New Study Challenges Understanding of Chronic Lung Infections, Reveals Persistence even in Healthy Tissue
SEATTLE, WA – A groundbreaking study from the University of Washington School of Medicine and the University of Iowa is challenging long-held beliefs about why chronic lung infections, notably in patients with Cystic Fibrosis (CF), persist despite treatment. Researchers discovered that infection and inflammation aren’t limited to damaged areas of the lung, raising concerns about continued deterioration of lung function even with optimal therapies.
The research, led by Samantha Durfey, former postdoctoral scholar at UW, utilized bronchoscopes – thin cameras inserted into the lungs – to directly sample lung tissue before and after a year of modulator treatment. this allowed scientists to analyze regions varying in damage, infection, and inflammation, a level of detail previously unavailable.
“Modulators have dramatically improved the quality of life for people with CF,” explained durfey. “Though, infections stubbornly remain, and this study aimed to understand why.”
Traditionally, the medical community hypothesized that heavily damaged lung tissue was unable to clear infection, mirroring how wounds struggle to heal when compromised. UW Medicine pulmonologist Dr.Sid Kapnadak, who led the lung sampling, stated, “The leading idea was that patients remain infected because highly damaged lung regions can’t clear the infection.”
Though, the study’s findings defied this expectation. While inflammation largely subsided in areas where infection was cleared, researchers found persistent infection and inflammation throughout the lungs, even in areas exhibiting minimal damage.
“What we found was a surprise,” Durfey said. “People who remained infected had infection and inflammation everywhere we looked.”
This suggests that lung damage may not be the primary driver of chronic infection, and that bacteria may be adapting to resist treatment even in healthy lung tissue. Dr. Pradeep Singh, a UW Medicine critical care pulmonary physician and senior researcher on the team, emphasized the need for further investigation. “The bacteria may adapt in new ways to resist clearance even when the least damaged lung regions are treated with the best drugs we have.”

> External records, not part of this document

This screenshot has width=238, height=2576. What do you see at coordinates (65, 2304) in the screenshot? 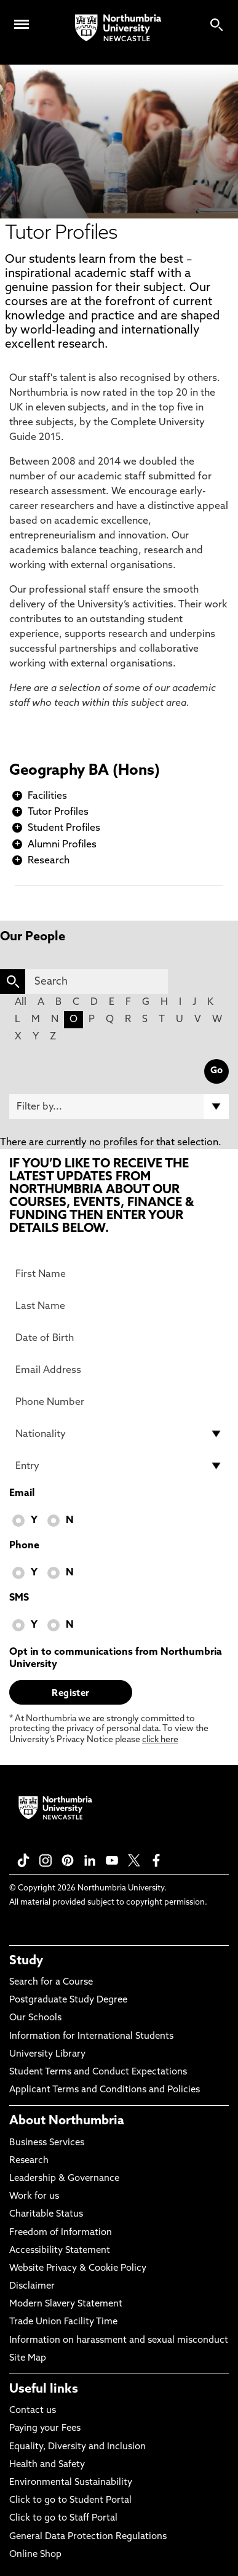
I see `Modern Slavery Statement` at bounding box center [65, 2304].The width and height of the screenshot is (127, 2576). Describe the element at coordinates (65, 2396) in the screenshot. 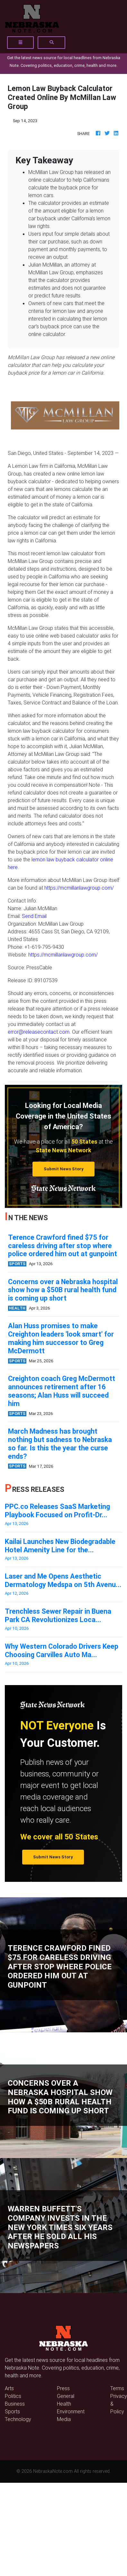

I see `General` at that location.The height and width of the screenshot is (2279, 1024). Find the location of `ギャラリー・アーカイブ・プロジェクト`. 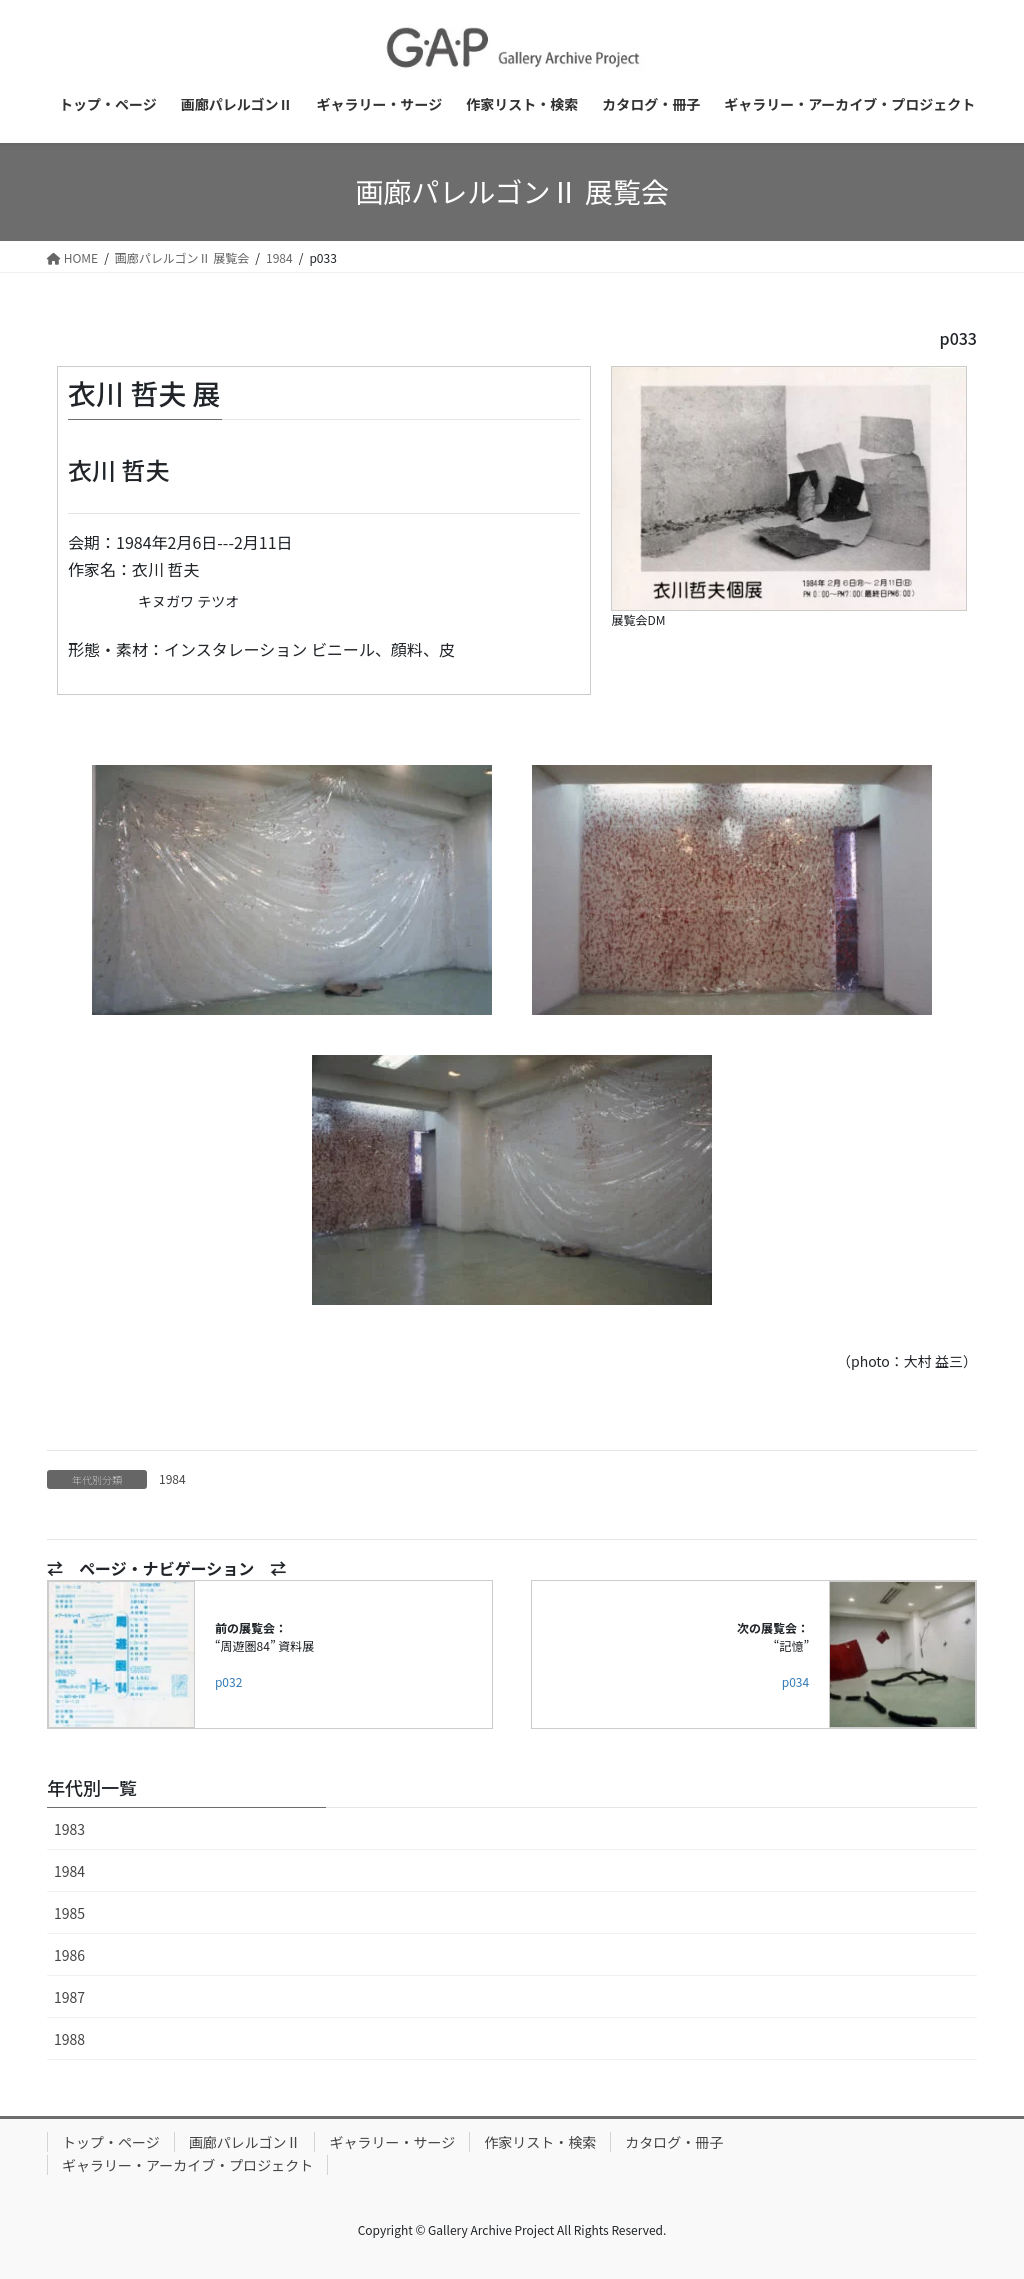

ギャラリー・アーカイブ・プロジェクト is located at coordinates (187, 2165). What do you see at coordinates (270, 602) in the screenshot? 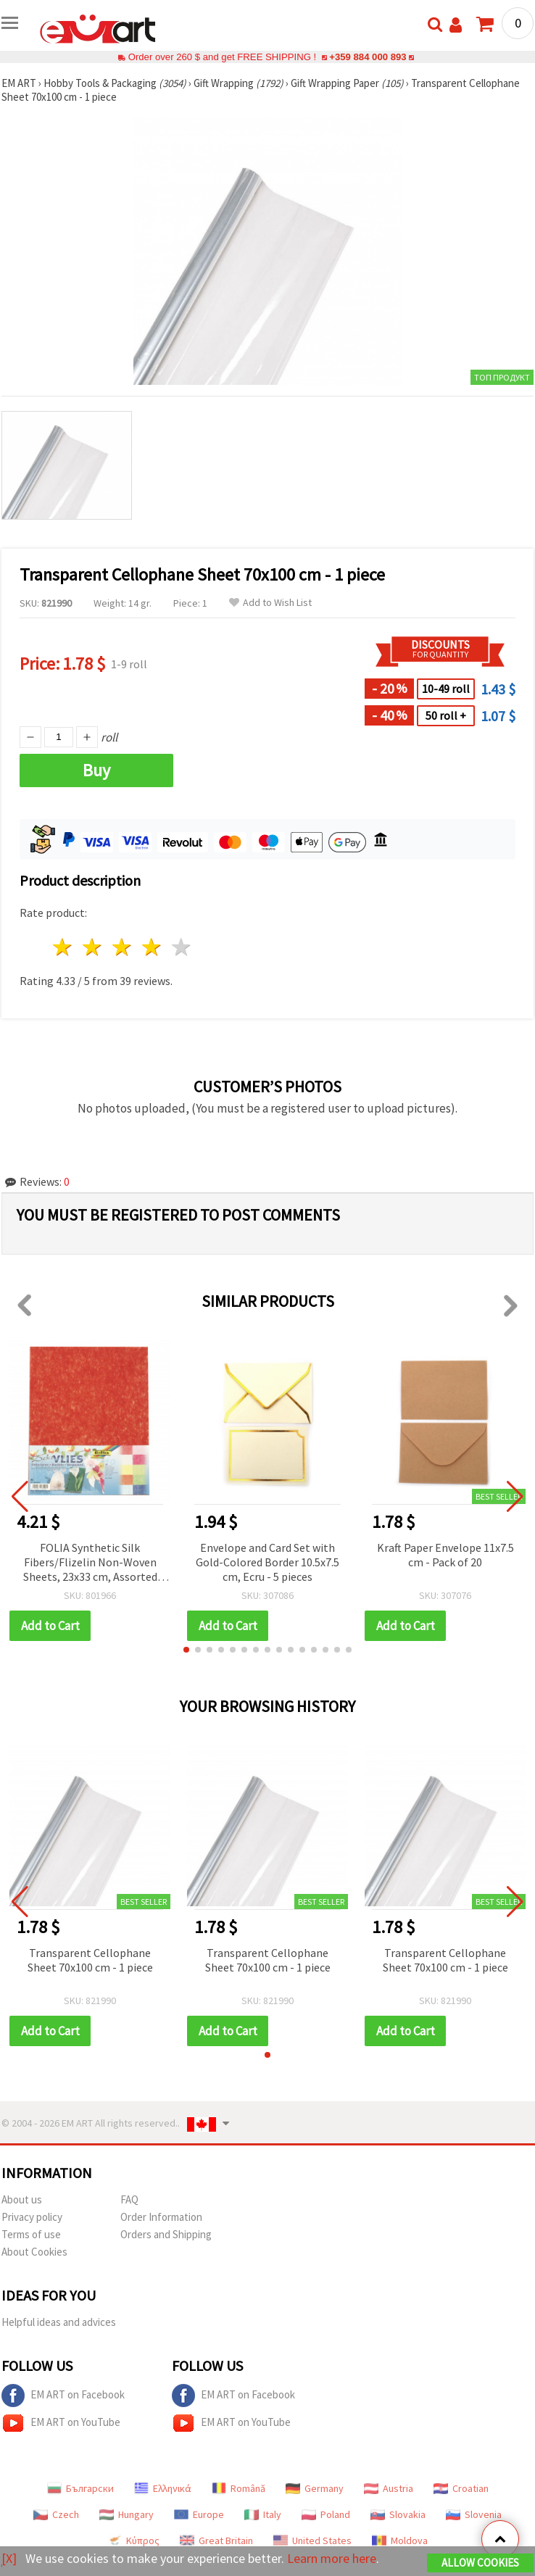
I see `Add to Wish List` at bounding box center [270, 602].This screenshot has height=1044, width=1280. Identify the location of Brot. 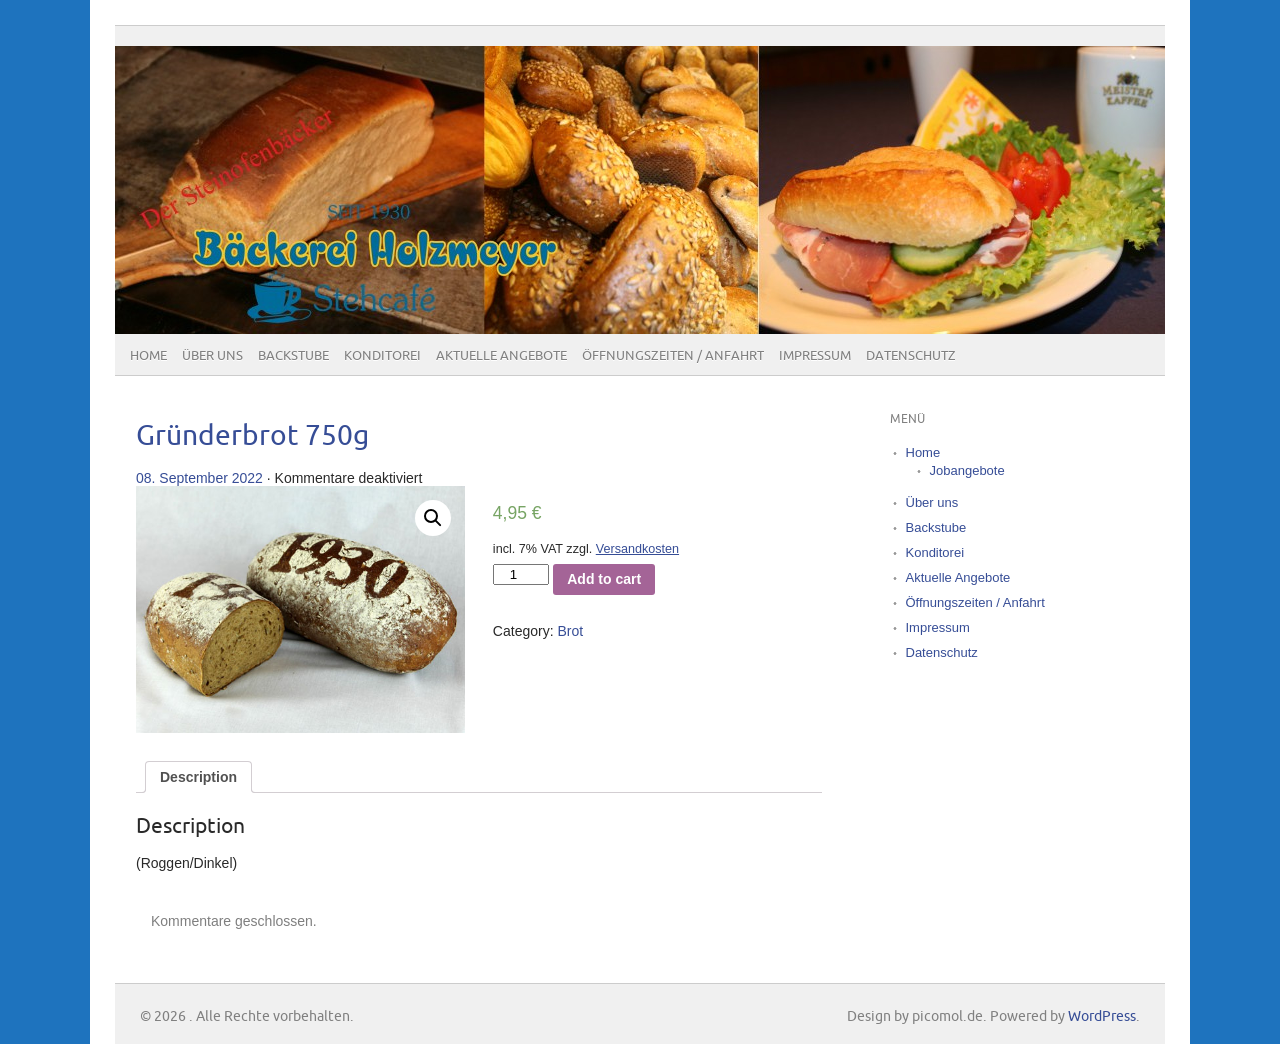
(570, 631).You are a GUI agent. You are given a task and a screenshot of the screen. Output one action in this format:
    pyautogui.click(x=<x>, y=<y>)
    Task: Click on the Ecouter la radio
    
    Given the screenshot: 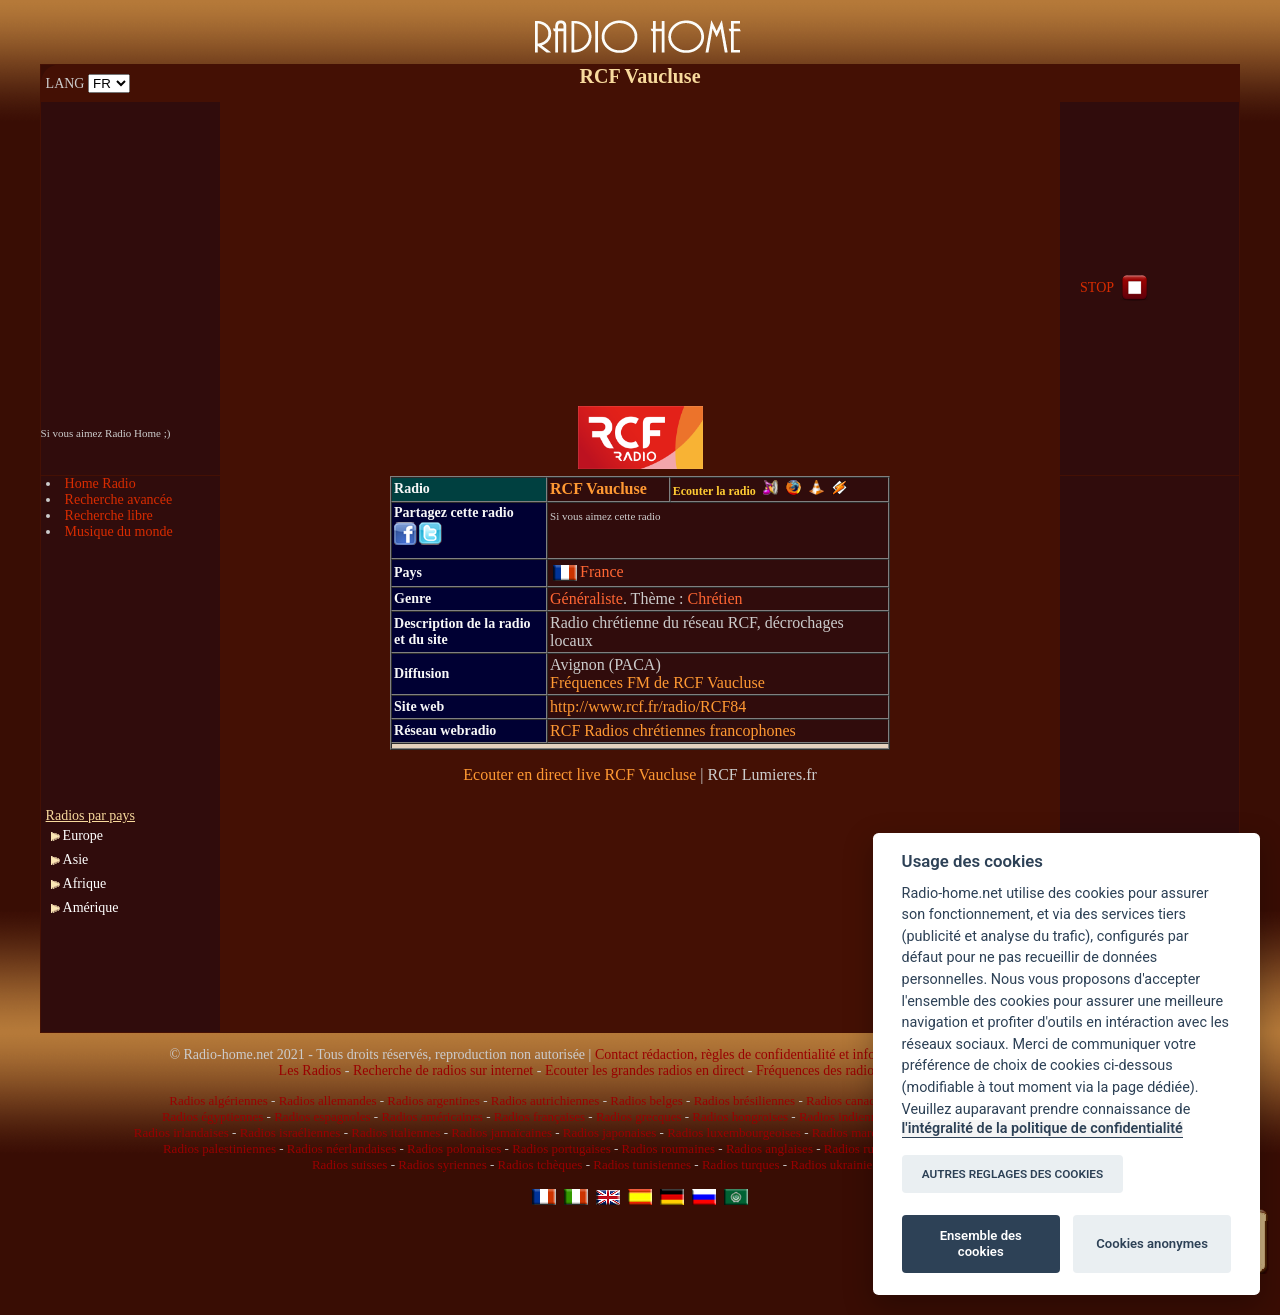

Researchers are now exploring multiple possibilities, including the potential for bacteria to spread from damaged areas to previously healthy tissue, as suggested by Alison Feder, assistant professor of genome sciences at UW.
The study, funded by the Cystic Fibrosis Foundation and the National Institutes of Health, represents a meaningful step forward in understanding chronic lung infections and could pave the way for new treatment strategies.While acknowledging much remains unknown, Durfey concluded, “We’ve made progress by looking inside infected lungs, but there is still a lot we don’t understand.”